Pat Toomey On How Firm He’ll Stand For Entitlement Reform Before Debt Ceiling Increase: Whatever It Takes

Hot Air Blog

The conservative fiscal hawk from the Keystone State, Pat Toomey, appears on Hugh Hewitt’s show tonight, and let no wiggle room about the standoff that’s coming. For those of you on the right who just know the Republicans are going to cave yet again when faced with the media firestorm and blame game over defaulting on our obligation, Senator Toomey, along with Mitch McConnell, Paul Ryan, Rand Paul and many other voices from both Houses of Congress, seem to be galvanizing very quickly for the standoff that is coming.

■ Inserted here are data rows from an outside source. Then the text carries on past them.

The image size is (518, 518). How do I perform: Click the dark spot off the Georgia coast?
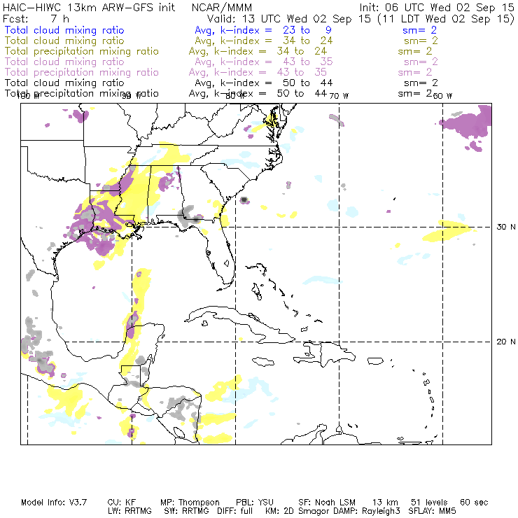(244, 200)
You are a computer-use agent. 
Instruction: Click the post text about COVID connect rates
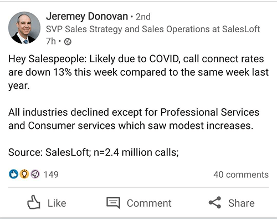(139, 72)
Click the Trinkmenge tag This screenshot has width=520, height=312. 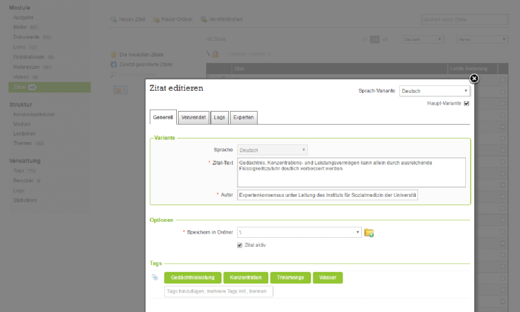(290, 277)
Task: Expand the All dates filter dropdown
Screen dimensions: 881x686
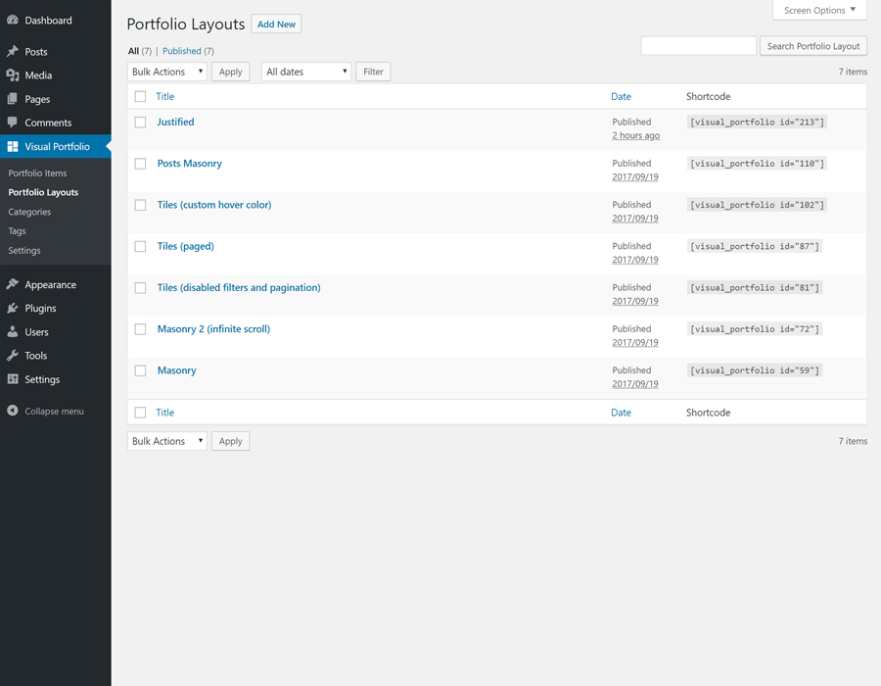Action: click(x=305, y=72)
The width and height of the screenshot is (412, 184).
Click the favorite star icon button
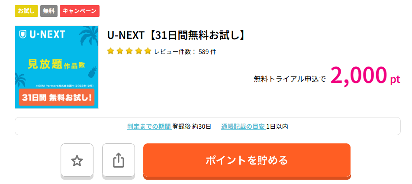point(77,161)
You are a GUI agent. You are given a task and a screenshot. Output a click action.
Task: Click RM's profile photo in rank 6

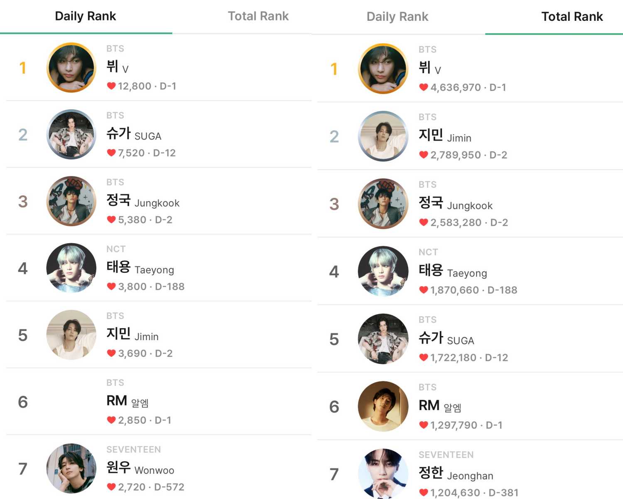[383, 406]
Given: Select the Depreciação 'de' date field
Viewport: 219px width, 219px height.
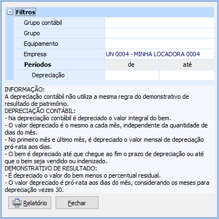Looking at the screenshot, I should tap(132, 75).
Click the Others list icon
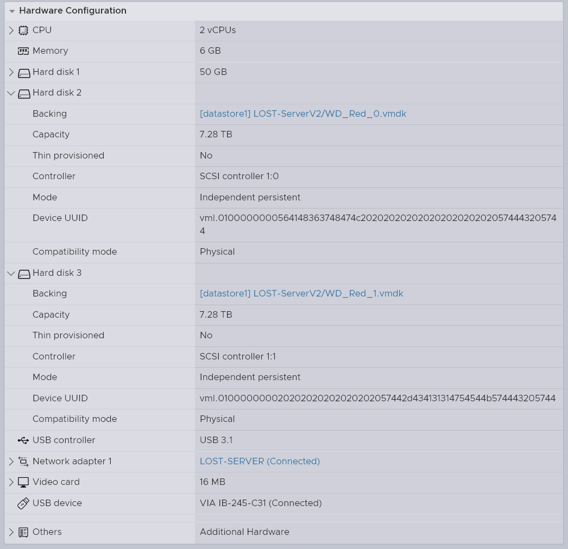Image resolution: width=568 pixels, height=549 pixels. (x=23, y=532)
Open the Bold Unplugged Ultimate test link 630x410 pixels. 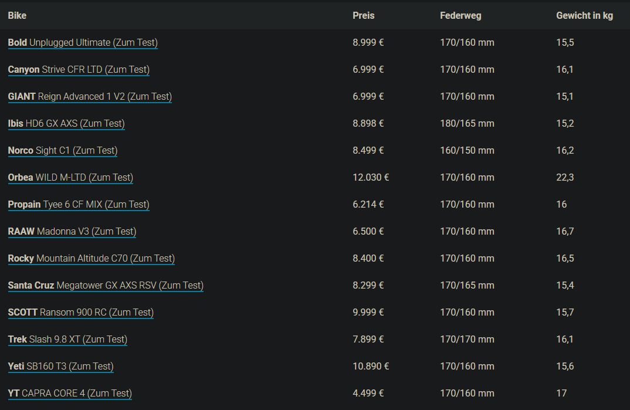[83, 43]
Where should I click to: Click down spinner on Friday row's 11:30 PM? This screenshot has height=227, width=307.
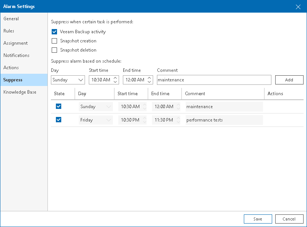click(x=178, y=121)
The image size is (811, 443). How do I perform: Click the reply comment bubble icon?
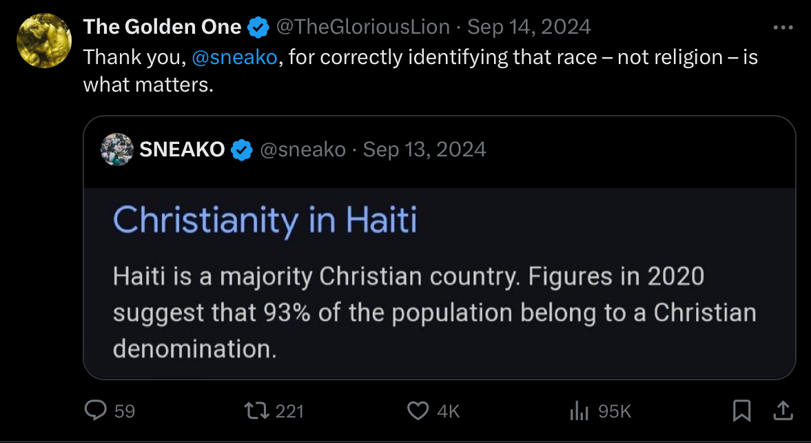(94, 411)
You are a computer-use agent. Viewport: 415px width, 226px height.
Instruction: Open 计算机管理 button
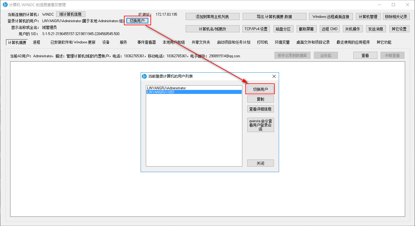click(x=368, y=17)
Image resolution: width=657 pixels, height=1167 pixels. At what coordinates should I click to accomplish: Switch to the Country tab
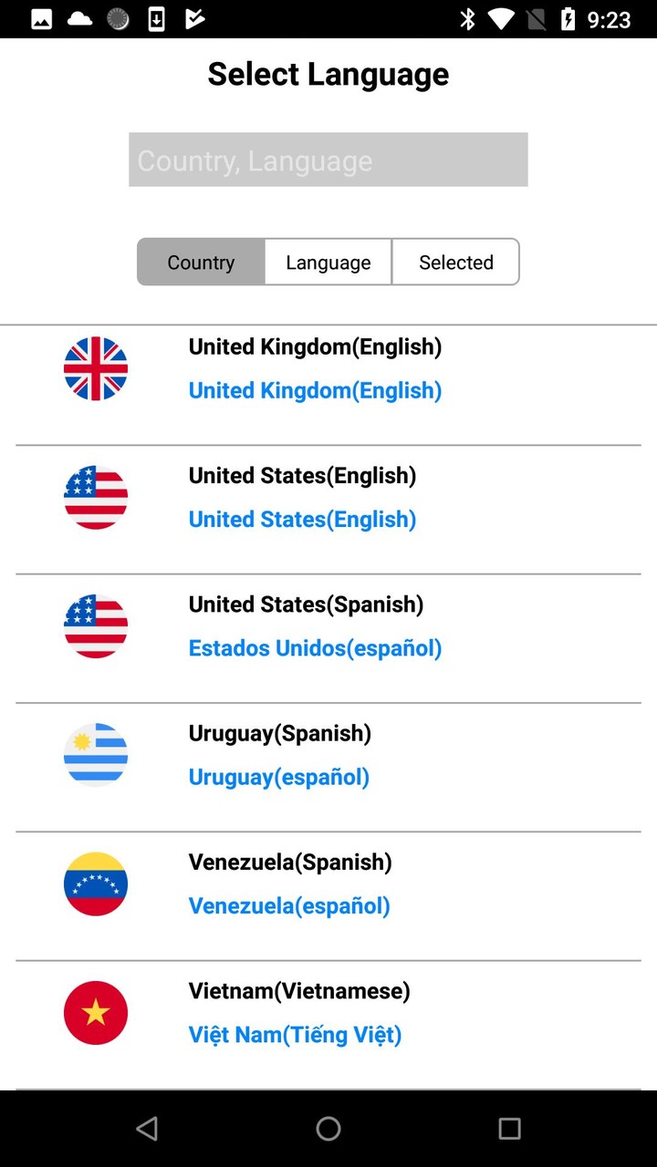pyautogui.click(x=201, y=263)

Here’s just a bit of what Senator Toomey said:

HH: So looking at that, are you willing to go through, as Senator Paul said on the program last week, before Senator McConnell came on, Senator Paul was on. He said look, I’ll go through the debt ceiling. In fact, he won’t vote for a debt ceiling without a balanced budget amendment. I don’t think many people will agree with that position, but are you willing to see it go through in order to get real reform?

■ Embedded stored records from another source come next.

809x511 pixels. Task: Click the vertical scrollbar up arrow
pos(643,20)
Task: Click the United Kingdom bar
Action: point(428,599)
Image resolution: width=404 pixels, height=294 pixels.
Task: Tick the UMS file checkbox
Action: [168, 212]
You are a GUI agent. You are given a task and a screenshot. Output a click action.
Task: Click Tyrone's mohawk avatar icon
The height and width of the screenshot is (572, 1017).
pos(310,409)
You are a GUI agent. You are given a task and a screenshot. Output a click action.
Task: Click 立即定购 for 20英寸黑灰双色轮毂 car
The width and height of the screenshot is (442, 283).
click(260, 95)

PT: Well, I was on Morning Joe a couple of days ago, Hugh, and I made the point very clearly, if we go past the deadline on debt ceiling, it means some bills don’t get paid for a while? That is disruptive, that is not optimal, I certainly hope we can avoid it. But I would rather pay that price, if that’s the price we have to pay to start to get us on a sustainable fiscal path, I’d rather pay that price now than the kind of fiscal and financial and monetary collapse that awaits us if we continue with this Obama spending policy. So the answer is I’m not voting for a debt ceiling increase unless we get some meaningful reforms that start to put us on a sustainable path.

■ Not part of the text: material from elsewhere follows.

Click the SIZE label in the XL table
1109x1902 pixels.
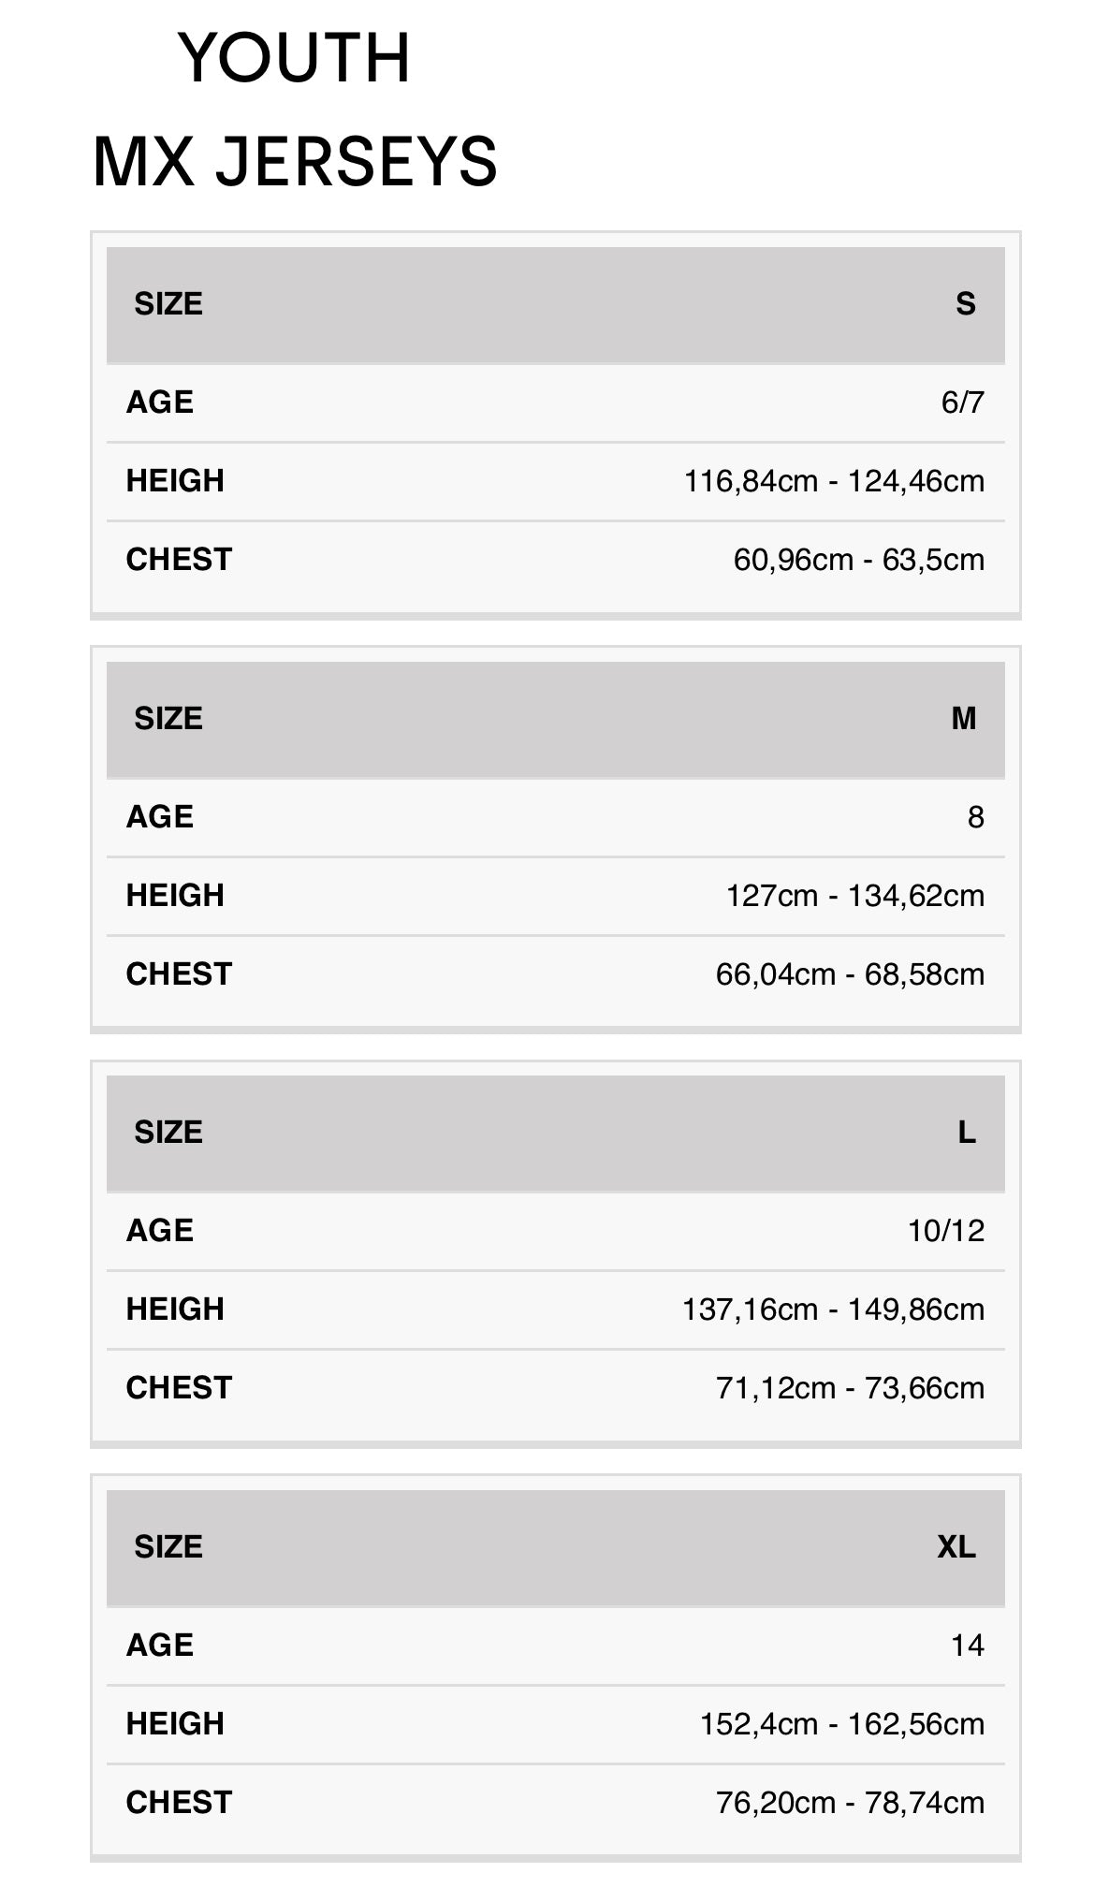[168, 1547]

HH: Will you use the parliamentary tactics available to you to force that as well?

PT: If the reforms are not adequate, I will.

Message to Congressional Republicans. The more members take a public hard line on the debt ceiling debate, drawing a very clearly line in the sand that they are willing to take us over the edge barring significant reforms to entitlements, the better. And the sooner, the better.